Saudi-Arabien: Menschenrechte werden missachtet

29.01.2015: Dr. Ute Finckh-Krämer hat sich im Deutschen Bundestag in der Debatte um die Menschenrechte in Saudi-Arabien zu Wort gemeldet. Die Fraktionen BÜNDNIS 90/DIE GRÜNEN und DIE LINKE hatten zwei Anträge zur Beratung eingebracht, die sich mit dem saudi-arabischen Blogger Raef Badawi befassen.


82. Sitzung, Donnerstag, 29.01.2015

  • ZP 4) Beratung Antrag der Fraktion BÜNDNIS 90/DIE GRÜNEN: Ja zur Meinungsfreiheit, nein zur Folter - Menschenrechte in Saudi-Arabien schützen, Raif Badawi freilassen Drucksache 18/3835
  • ZP 5) Beratung Antrag der Fraktion DIE LINKE.:
  • Raif Badawi sofort freilassen - Völkerrechtswidrige Strafen in Saudi-Arabien abschaffen Drucksache 18/3832

Dr.

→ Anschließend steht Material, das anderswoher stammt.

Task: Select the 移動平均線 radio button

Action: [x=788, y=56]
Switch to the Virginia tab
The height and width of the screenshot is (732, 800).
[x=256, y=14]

Ute Finckh-Krämer weist in ihrer Rede darauf hin, dass Saudi-Arabien sich als Mitglied der Vereinten Nationen 1948 bei der Verabschiedung der Allgemeinen Erklärung der Menschenrechte als Grundsatzdokument der VN enthalten hat. Seitdem hat sich die Lage in dem Land noch verschlechtert, so ihre Einschätzung.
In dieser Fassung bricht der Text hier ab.